Bonan Ruan
Portrait of Bonan Ruan

Bonan Ruan

阮博男

Ph.D. Candidate, School of Computing

National University of Singapore

Advised by Prof. Zhenkai Liang

I am a third-year Ph.D. candidate at NUS. My research sits at the intersection of agentic system security, software supply chains, and program analysis. Recent work studies LLM-induced risks in GitHub CI workflows, anomaly detection for LLM-based agents, malicious MCP servers, vulnerability propagation, and practical security tooling for complex software systems.

Education

National University of Singapore

Ph.D. Candidate, School of Computing

Jan. 2024 - present

National University of Singapore

Master of Computing

2022 - 2023

Tongji University

B.E. in Information Security with one year on German

2014 - 2019

Honors & Awards

  • Research Achievement Award, School of Computing, NUS2025
  • Distinguished Paper Award, USENIX Security2025
  • Best Practical Paper Award, RAID2024

News

Selected Publications

Representative papers with abstracts, BibTeX, and project materials.

Full publication list

[Preprint] Heimdallr: Characterizing and Detecting LLM-Induced Security Risks in GitHub CI Workflows

Bonan Ruan, Yeqi Fu, Chuqi Zhang, Jiahao Liu, Jun Zeng, Zhenkai Liang

arXiv 2026

@article{ruan2026heimdallr,
  title={Heimdallr: Characterizing and Detecting LLM-Induced Security Risks in GitHub CI Workflows},
  author={Ruan, Bonan and Fu, Yeqi and Zhang, Chuqi and Liu, Jiahao and Zeng, Jun and Liang, Zhenkai},
  journal={arXiv preprint arXiv:2605.05969},
  year={2026}
}

GitHub Continuous Integration (CI) workflows increasingly integrate Large Language Models (LLMs) to automate review, triage, content generation, and repository maintenance. This creates a new attack surface: externally controllable workflow inputs can shape LLM prompts and outputs, which may in turn affect security decisions, repository state, or privileged execution. Although LLM security and CI security have each been studied extensively, their intersection remains underexplored.

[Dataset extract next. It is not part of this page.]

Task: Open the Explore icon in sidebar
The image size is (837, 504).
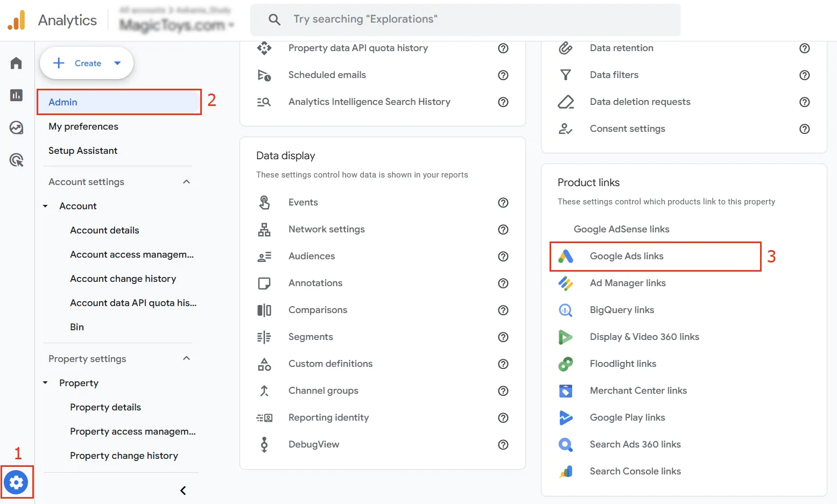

In this paper, we present the first study of LLM-induced security risks in GitHub CI workflows. We characterize the problem along the full execution chain and develop a taxonomy of high-level risk classes and concrete threat vectors. To detect such risks in practice, we design Heimdallr, a hybrid analysis framework that normalizes workflows into an LLM-Workflow Property Graph (L-WPG) and combines triggerability analysis, LLM-assisted dataflow summarization, and deterministic propagation to synthesize concrete threat-vector findings. Evaluated on 300 manually annotated unique workflows, Heimdallr achieves high accuracy on LLM-node identification (F1 = 0.994), triggerability classification (99.8%), and threat-vector detection (micro-average F1 = 0.917). As part of an ongoing detection and disclosure effort, we have so far responsibly disclosed 802 vulnerable workflow instances across 759 repositories and received 71 acknowledgments.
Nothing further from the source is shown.